Hopper

Hopper
El poeta y traductor canadiense, además de profesor en la Universidad de Columbia, Mark Strand, nos ofrece su visión sobre el pintor por antonomasia del siglo XX, un pintor sin el que no entenderíamos gran parte de la literatura norteamericana traducida en español, dado que en los libros, las cubiertas reproducen en muchos casos sus obras.
Con traducción y prólogo de Juan Antonio Montiel para Lumen, el libro se debe leer como el mejor scotch whisky, a tragos cortos y saboreándolo; un total de treinta cuadros nos son acompañados con somera descripción de rasgos, trabajo sobre la luz y volúmenes ampliando las perspectivas de interpretación; y es que en Hopper forma y contenido son la misma cosa, de ahí que la poesía prestada se agradezca sobremanera en un trabajo con el espacio que, al igual que el lienzo, opta por no sobrecargarse a sí mismo para describir con cierto poder hipnótico de las palabras, y a la vez, sin dejar de lado la exhaustividad en el análisis.
Además de reiterar cómo los cuadros del artista forman parte del imaginario colectivo de cualquier habitante de los años 40, se ahonda en esa sensación de soledad y lejanía/cercanía que da el pausado visionado o contemplación de los mismos.

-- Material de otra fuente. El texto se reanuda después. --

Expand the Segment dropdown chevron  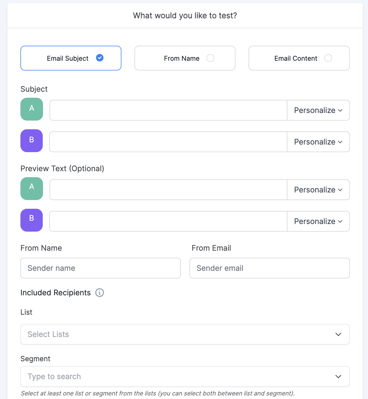coord(338,376)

De alguna forma sucede como si en esos escenarios fabricados con una luz mental propia que da el trabajo en el estudio, habitasen espacios con puertas abiertas donde el espectador pudiese entrar y salir con la misma comodidad y desasosiego que de un trozo de vida que, a la vez, le incomoda y le resulta necesario.
Muchos son los favoritos que incluso por encima del conocidísimo “Aves nocturnas”, sobresalen: “Gasolina”, apto para conductores que reservan y usan la adrenalina de las carreteras secundarias; “Primeras horas de una mañana de domingo”, que a cualquiera sugiere el necesario y estimulante placer de madrugar; “Grupo de gente al sol” con tantos rasgos en común con esa “Digresión filosófica” en la  que se asegura el retrato de un hombre que leyó a Platón demasiado tarde; éstos, o “Cine de Nueva York” con una entrada al suburbano que destaca por esa concepción forma/luz de la que hablábamos; y un largo etcétera. Todos ellos superando el movimiento modernista norteamericano abierto en 1933 con obras de la talla de “American Gothic” de Grant Wood.
Por encima, ya decimos, del análisis crítico teórico, Strand sabe penetrar con su escritura en un autor que desde hace unos años ha venido a convertirse en icono popular de una América a la vez elástica y profunda, tan luminosa como arraigada y minimal, lo que explica esa vinculación literaria que nada tiene que ver con lo prosódico o prosaico y sí con la condición de ser.
Formas trapezoides y ovoidales podrían dar más fuerza al análisis estético, pero tal vez ello implicaría el riesgo de la pérdida de goce estético o poético al escribir.
Es ésta una obra no sólo para conocedores de Hopper, sino también apta para no iniciados en la idiosincrasia y contexto del pintor. Un libro hecho para disfrutar y aprender a mirar un cuadro.

Calificación: Muy buena.
Tipo de lector: Esteta, y no tanto.
Tipo de lectura: Interesante.
Argumento: Edward Hopper y los Estados Unidos.
Personajes: Todos (incluidos nosotros, los  lectores o mirones).
¿Dónde leerlo?: En el hall del Art Institute de Chicago.